Two million gallons of wastewater run through the pipeline’s 27-inch diameter every day, he said. At night, the flow slows to nearly a still, and the water becomes stagnant.

“The odors start to build. In the morning, when everyone starts taking their showers and using dishwashers, you get a huge rush of water that has been sitting all night,” he said. “And you get this big slug of stinky water that’s coming through the system.”

The gaseous smells around Victoria Beach rise from a pipe vault near the McAulay Place and South Coast Highway intersection that lets air out from the underground system, Shissler said.

The water quality team has installed two systems there that are intended to prevent the smells — a super oxygenation system to help regulate the flow during the day and a magnesium hydroxide system to settle the gas at night. As with the IBOx, there are also carbon filters placed near manhole covers to stop the gas from releasing above ground.

Roger Butow, a resident of Victoria Drive and founder of the local environmental activist organization Clean Water Now!, said the city is not living up to its promises to overhaul the sewage system.

He cited a federal court case that another nonprofit, California River Watch, filed against the city in the U.S. Central District Court in 2014 and he joined as a plaintiff in 2015. The lawsuit alleged that Laguna Beach had a history of sewage system overflows that damaged the ocean. The two parties settled in 2015, with the city agreeing to continue with the sewage rehabilitation plans outlined in its capital improvement plan and pay CRW’s attorney fees.

“The city vowed. They made a compact with their residents: ‘We’re going to fix this, it’s going to be OK,’” Butow said. “It took nearly three years after the litigation was settled for them to even commit to fixing Bluebird.
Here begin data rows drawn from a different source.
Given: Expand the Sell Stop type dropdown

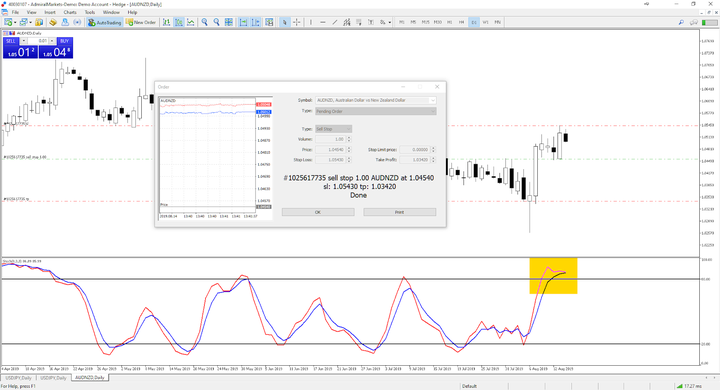Looking at the screenshot, I should coord(333,129).
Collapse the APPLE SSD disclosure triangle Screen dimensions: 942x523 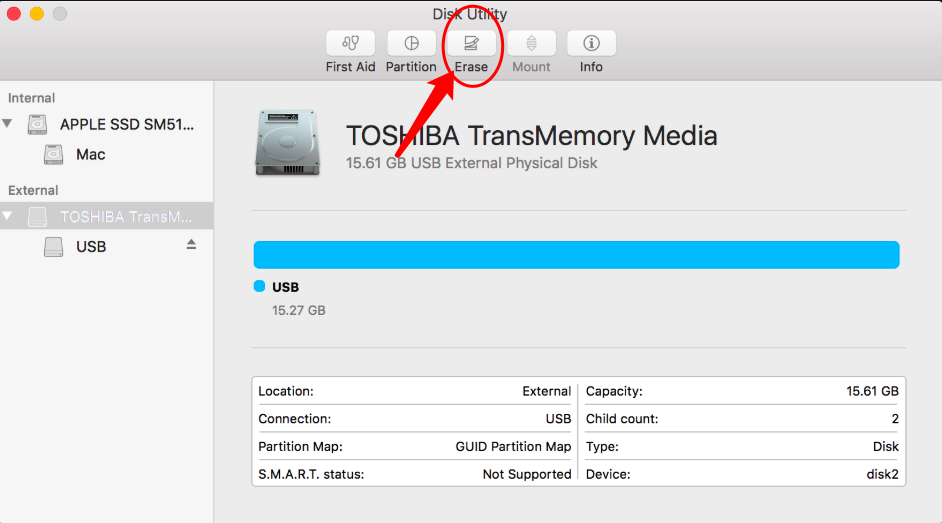(7, 123)
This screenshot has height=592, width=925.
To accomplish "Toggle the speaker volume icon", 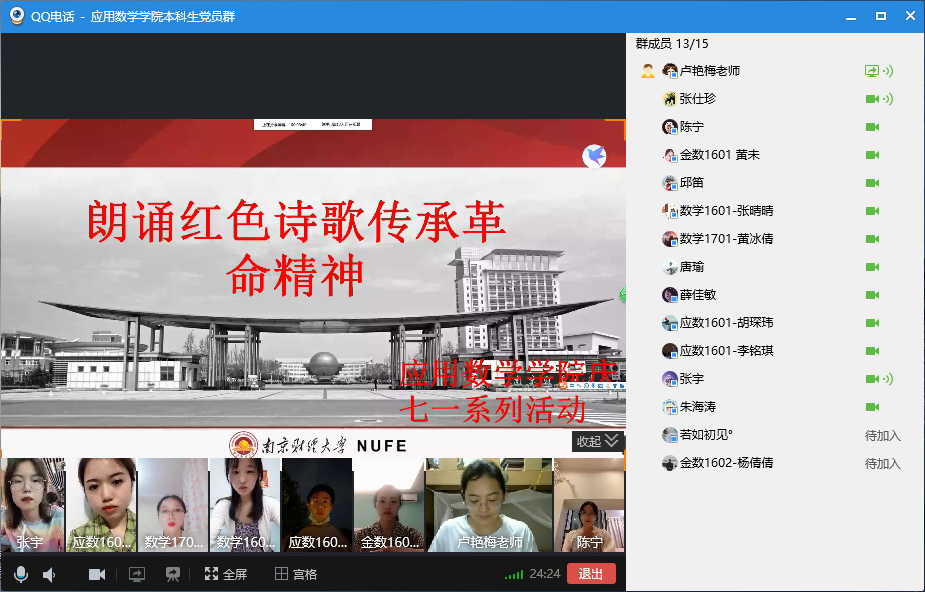I will [49, 574].
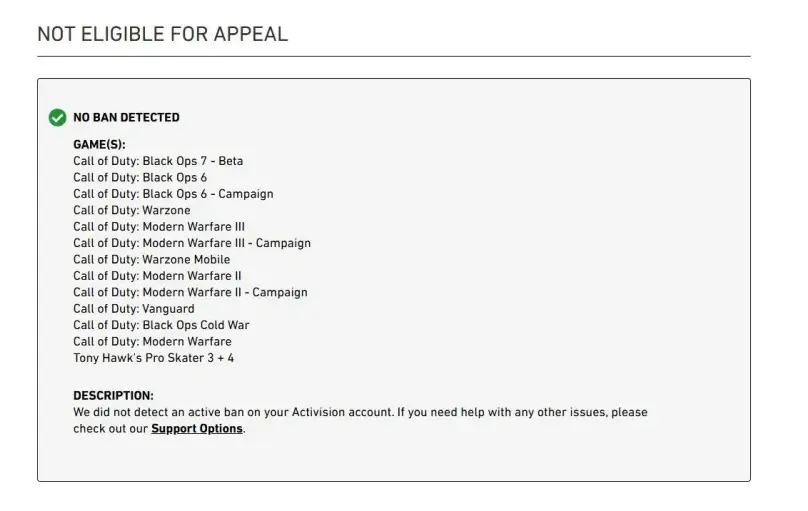The image size is (808, 511).
Task: Select the Call of Duty: Black Ops 6 entry
Action: [x=140, y=178]
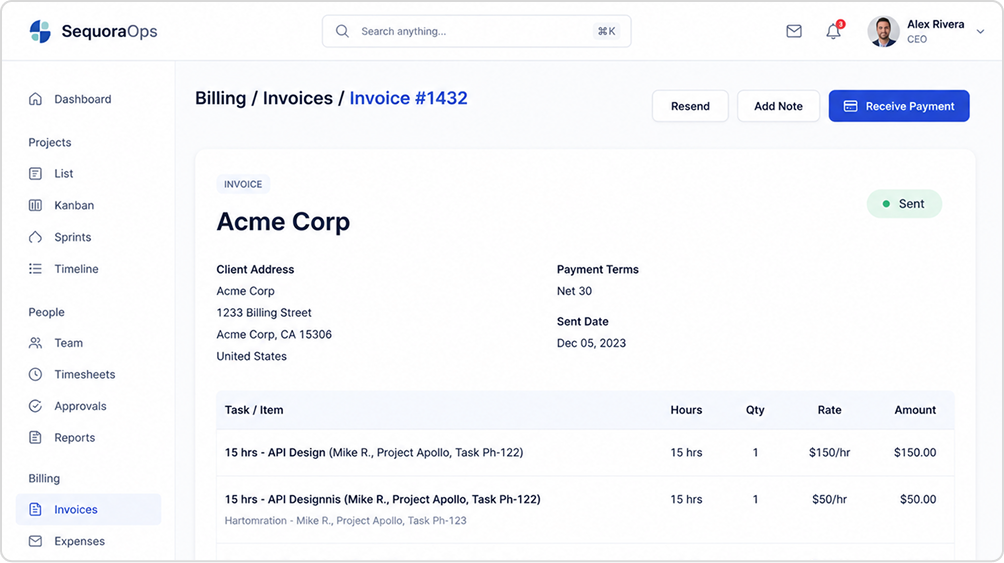Screen dimensions: 1004x563
Task: Click the Kanban board icon
Action: coord(35,205)
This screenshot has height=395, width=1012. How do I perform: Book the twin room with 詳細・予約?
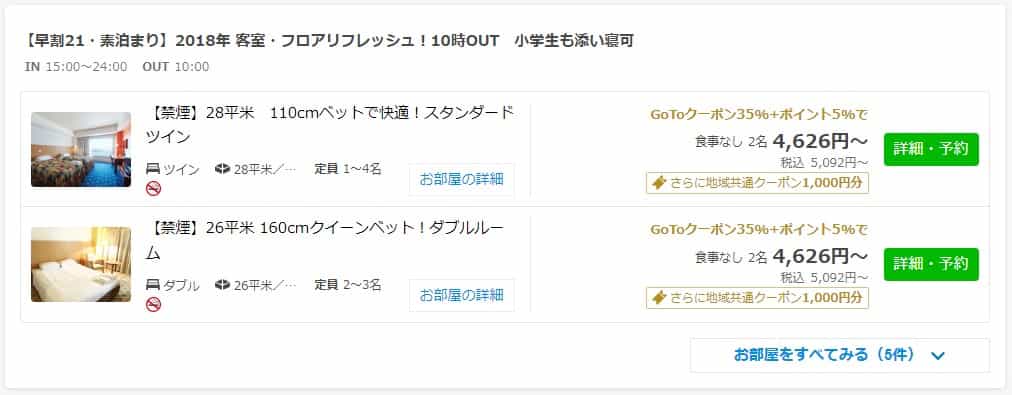tap(931, 149)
Why did it take you three years to fix what you already knew was broken?”

Several neighbors around Victoria Beach complained that the citywide sewage system is too old.

“The treatment plants … aren’t up to snuff,” said Marcus Lewis, who grew up in the Victoria Beach neighborhood and now lives on McAulay Place. “They’ve been having a lot of backups and smells.”

Shissler said some of the oldest clay pipes were built in 1929, but a majority of them have been fitted with new plastic pipes, “so they’re basically a brand-new pipe within an old pipe.”

He said the city has been overhauling the system, and so far 18 of 95 miles of water pipes that the city maintains have been lined with plastic piping. In March 2020, he said, the city plans to gut out and rehabilitate one of the Victoria Beach lift stations, which he said might help with the smell.

“We’ve worked with them extensively, we’ve visited them at their homes, we’re in communication with them routinely,” Shissler said of the Victoria Beach residents. “We’re doing as much as can be done with current technologies.”